OK I think I have chased this down to a timeout issue as stated before. The easiest way to reproduce this is to allow a link to come up but turn off dhcpd on the network until systemd-networkd
times out (I think the other way would be to let dhcp6 complete but dhcp4 fail). In that case netdog will grab the ipv6 LL addr and drop it in /var/lib/netdog/current_ip
and then the system won't boot past hostname generation even though dhcp might succeed later.
I am going to workaround this issue with this patch:
diff --git a/sources/api/netdog/src/cli/generate_hostname.rs b/sources/api/netdog/src/cli/generate_hostname.rs
index ddbd8f6c..91a0d77f 100644
--- a/sources/api/netdog/src/cli/generate_hostname.rs
+++ b/sources/api/netdog/src/cli/generate_hostname.rs
@@ -58,7 +58,7 @@ pub(crate) async fn run() -> Result<()> {
hostname
}
// If no hostname has been determined we return the IP address of the host.
- .unwrap_or(ip_string);
+ .unwrap_or(ip_string.replace(".","-").replace("::","-").replace(":","-"));
// sundog expects JSON-serialized output
print_json(hostname)
This seems like a bug in netdog to me. As a nice side effect my hostnames now go from all 192
to something better like 192-168-100-42
.
@gregular I agree with you - and the patch seems reasonable, though I might argue leaving the dots "." rather than replacing them with dashes "-". Replacing the colons ":" is the right thing to do however.
Would you be interested in contributing this fix?

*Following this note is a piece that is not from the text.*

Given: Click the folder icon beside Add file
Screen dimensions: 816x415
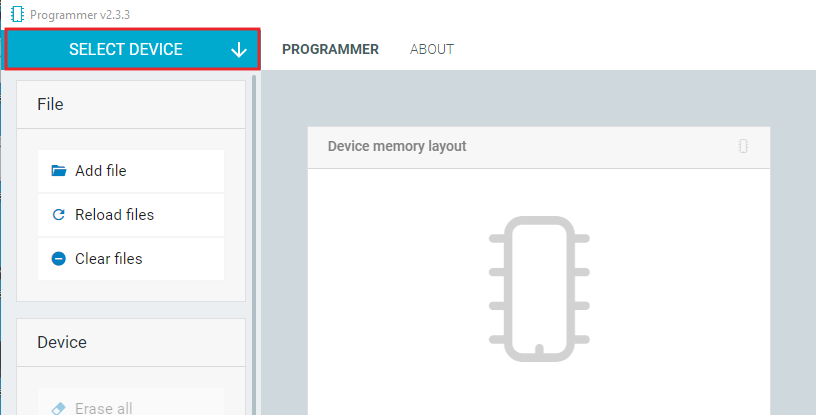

If not, I'm happy to integrate something similar.
Sure I'll spin up a pull request with a test case in the next bit and see how things go. The reason that I like replacing the "." in the IP address is based on another change earlier that went in that truncates the hostname from the full IP to just the prefix if not resolve-able. So as mentioned I have a bunch of machines in the network that all come up with the hostname as 192
because my IPv4 prefix is 192
.
Image I'm using: I'm building a custom 1.15.1 metal-dev variant build with additional drivers turned on but I speculate this is a core issue and not specific to my build. I've seen it with previous version builds as well but believe it has only ever happened on networkd based builds not wicked.

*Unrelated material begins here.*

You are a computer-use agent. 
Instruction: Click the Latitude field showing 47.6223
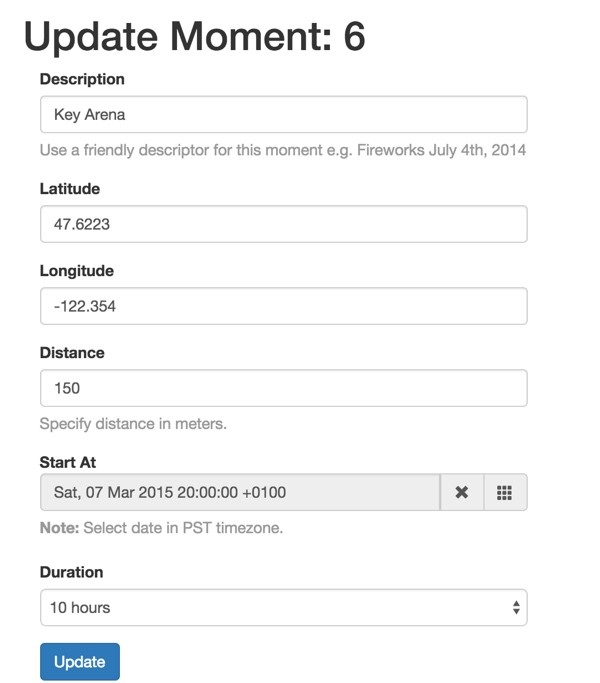284,224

What I expected to happen: When booting up I'm expecting to generate initial settings correctly, specifically for the hostname.
What actually happened: sundog[1606]: Error deserializing hashMap to Settings: Error deserializing scaler value: Unable to deserialize into ValidLinuxHostname: 'fe80::dea6:32ff:fea9:513c' must only be [0-9a-z.-], and 1-253 chars long
How to reproduce the problem: It doesn't happen on every initial build/boot but fairly regularly I can't generate initial settings on a clean build. Just boot and get this error and forward progress halts and my config settings seem to be corrupted from then on and I can't boot. Occasionally I can reflash/purge the config directory and beat the race condition and it gives me a hostname based on a valid IPv4 address. I don't currently have IPv6 turned on for this lan segment so I've never seen it fail with a non link-local IPv6.